In Cambodia images of Buddha are likewise consecrated by a ceremony in which the eyes of the statue are opened. “The Acaraya takes scissors and pretends to cut the hair of the statue. He does this three times, and each time he recites a Pali stanza called Pheak Kantray .... He then takes a razor and pretends to shave the head of the Buddha [as takes place whenever a man is ordained]. He does this three times and recites a stanza of Pali called Kamboet Kor .... Then he takes two needles and places them, one on the left hand and one on the right of the statue .... Then he takes the needle resting on the left hand and pretends to pierce the right eye of the statue; then he takes the needle on the right hand and touches the left eye with the point. All the worshipers then cry out three times in Pali, ‘We have now happily opened the eyes.’” Adhemard Leclere, Le Buddhisme au Cambodge, Paris, Ernest Leroux, 1899, p. 369.

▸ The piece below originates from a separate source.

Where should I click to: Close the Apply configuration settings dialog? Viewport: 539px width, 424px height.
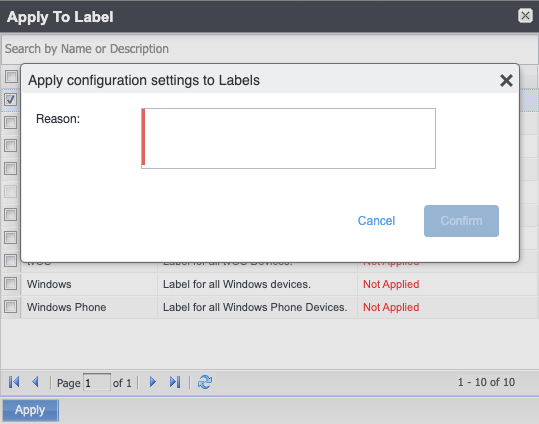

I have attended a dedication ceremony which included opening the eyes of the Buddha. It was missing the dawn symbolism, taking place within a two hour period in the evening. The meaning was the same, and no doubt has been the same for centuries.
In the picture accompanying this essay, we see our friend Than Daeng lighting candles and incense. The Buddha image is made of bricks and mortar, completed by the monks seated before the image. Its eyes are covered with yellow wax and the head with a white cloth sack that will both be ceremoniously removed. Thus is the Lord Buddha awakened and invested with mana, animation.
Rev. Dr. Kenneth Dobson posts his weekly reflections on this blog.